What the exercise asks:
Put the rows below, from the start through the line that contains "pos(360,234)", into a JSON list of strings with one string per line and no blank lines. Leave the pictures out.

Element and text position data:
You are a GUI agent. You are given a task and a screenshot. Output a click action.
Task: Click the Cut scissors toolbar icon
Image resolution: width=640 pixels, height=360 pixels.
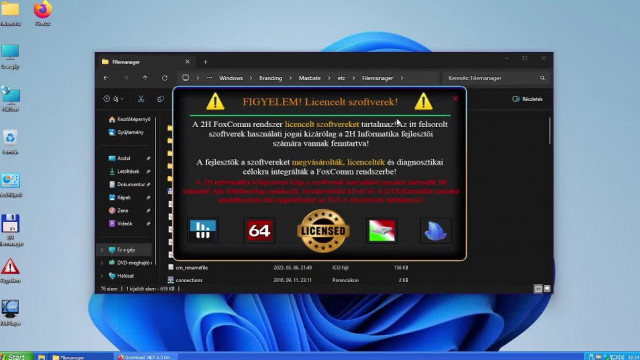tap(141, 99)
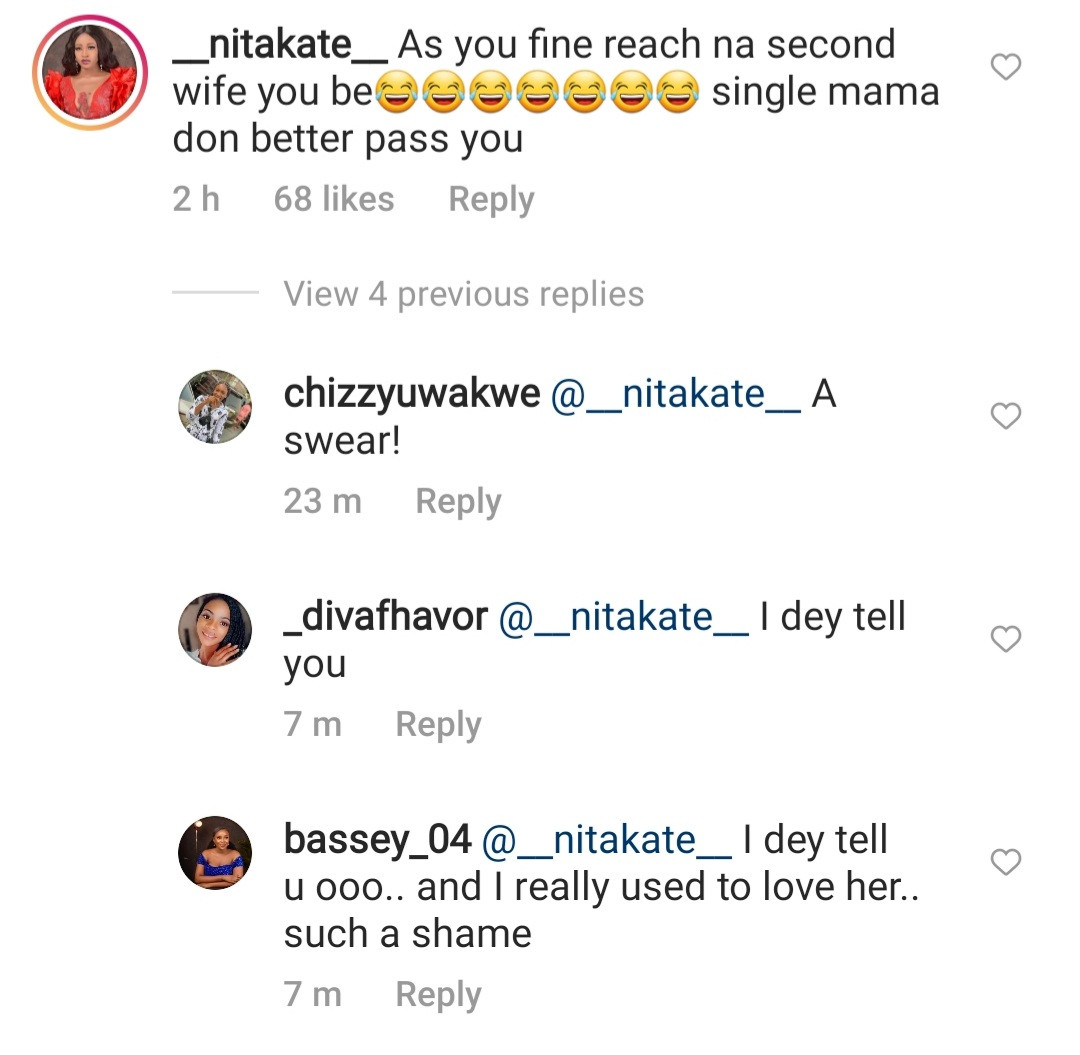
Task: Open __nitakate__'s profile picture
Action: point(88,63)
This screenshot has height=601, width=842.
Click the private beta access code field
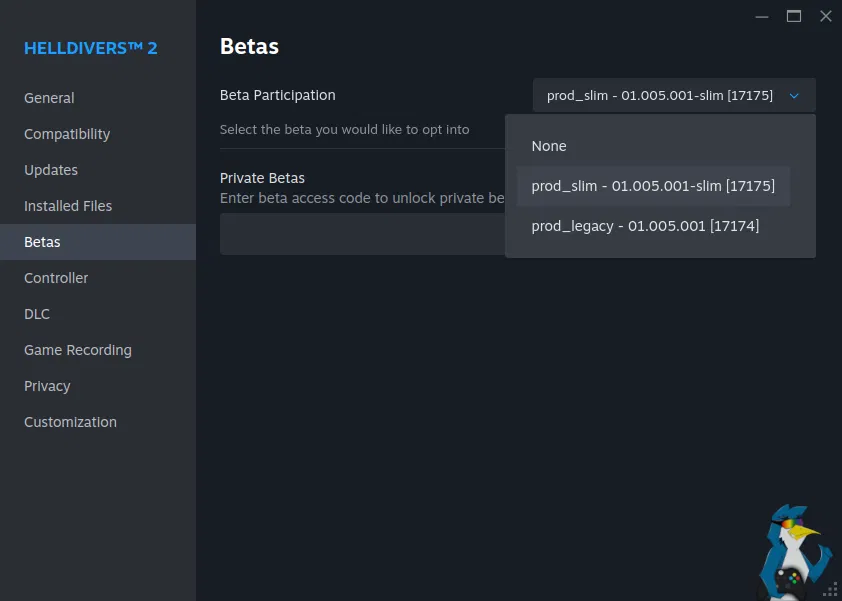pos(360,234)
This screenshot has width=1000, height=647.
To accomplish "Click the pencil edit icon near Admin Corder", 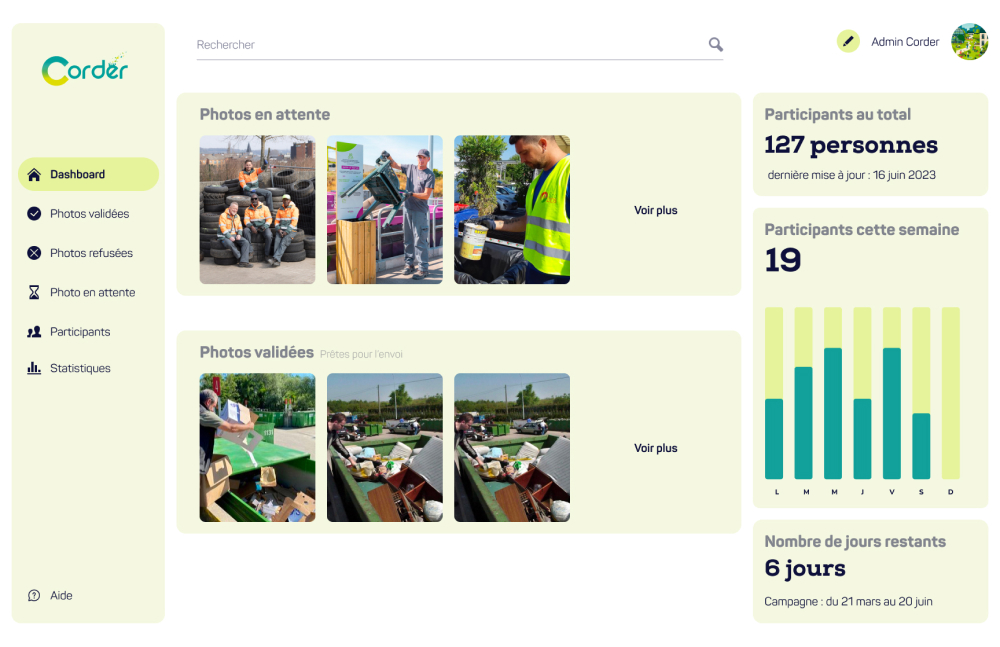I will [x=847, y=42].
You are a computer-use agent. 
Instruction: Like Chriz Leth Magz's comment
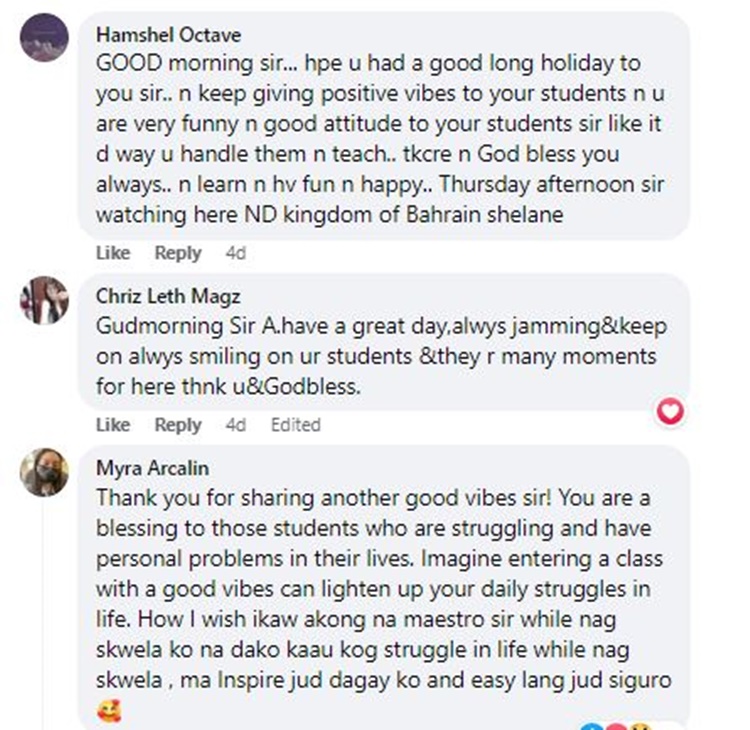coord(113,425)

Solution to the exercise:
[
  "You are a GUI agent. You are given a task and a screenshot. Output a click action.",
  "Task: Click the Cut scissors toolbar icon",
  "Image resolution: width=640 pixels, height=360 pixels.",
  "tap(141, 99)",
  "Task: Open __nitakate__'s profile picture",
  "Action: point(88,63)",
  "This screenshot has height=601, width=842.",
  "Click the private beta access code field",
  "pos(360,234)"
]